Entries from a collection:
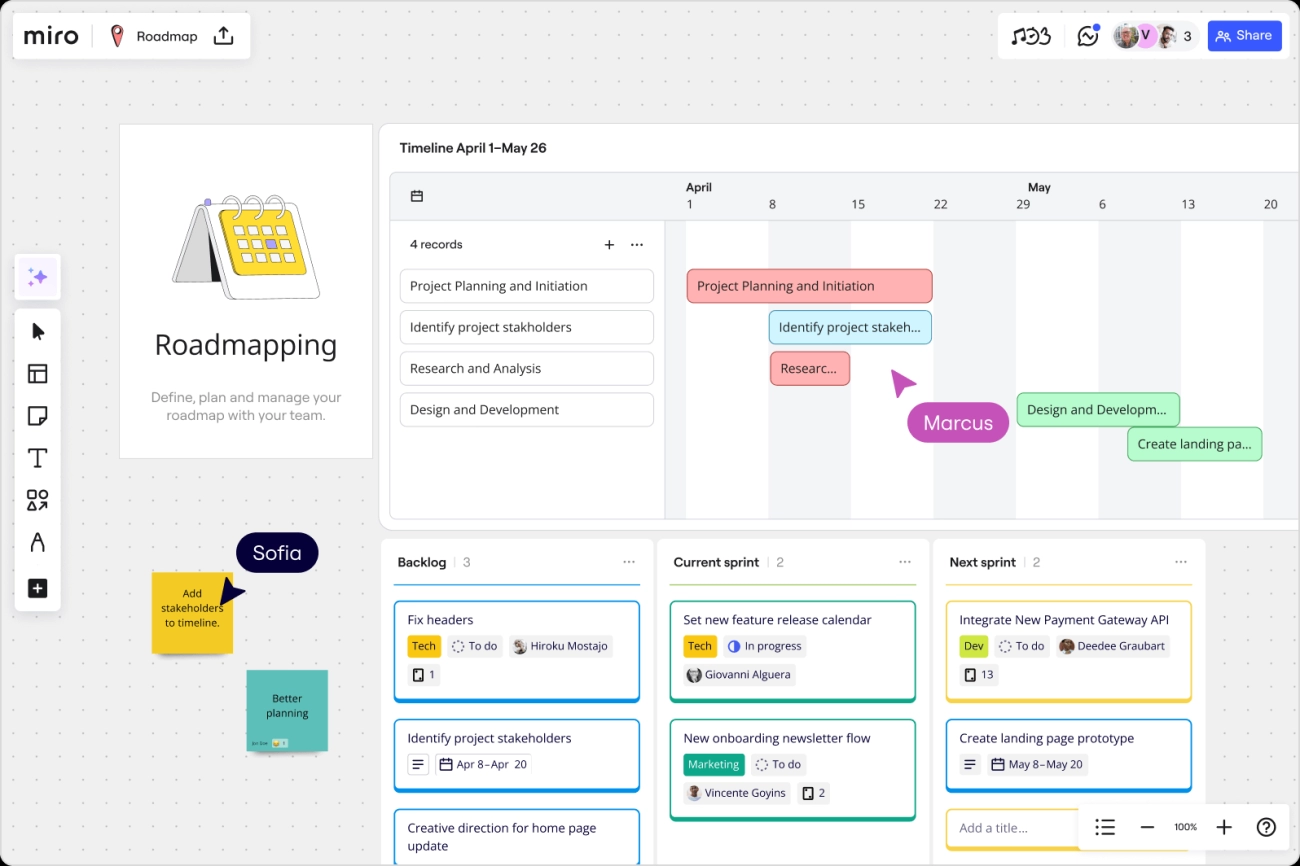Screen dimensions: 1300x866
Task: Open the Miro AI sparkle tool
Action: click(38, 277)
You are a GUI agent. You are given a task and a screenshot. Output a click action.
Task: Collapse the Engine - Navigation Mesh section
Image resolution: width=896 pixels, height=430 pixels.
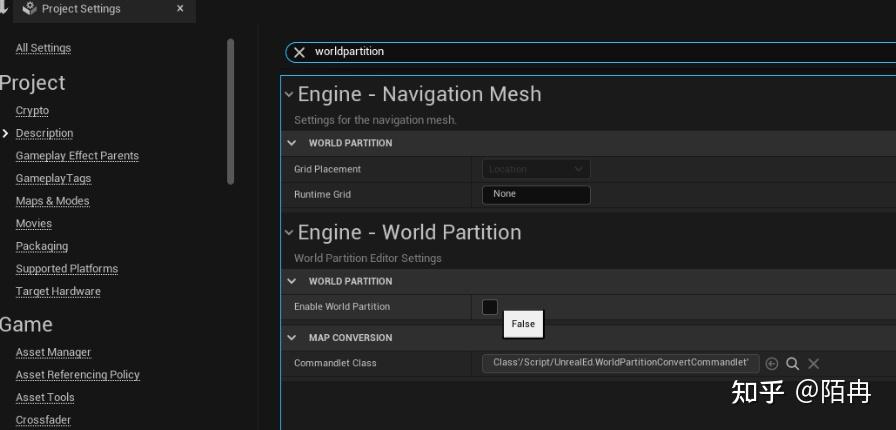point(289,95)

> The request: Rewrite the listing with "Collapse" changed to "Expand" and everything else unchanged, leaving out the pictures.

> Correct output:
Screen dimensions: 1300x866
Task: Open the Miro AI sparkle tool
Action: click(38, 277)
You are a GUI agent. You are given a task and a screenshot. Output a click action.
Task: Expand the Engine - Navigation Mesh section
Image resolution: width=896 pixels, height=430 pixels.
point(289,95)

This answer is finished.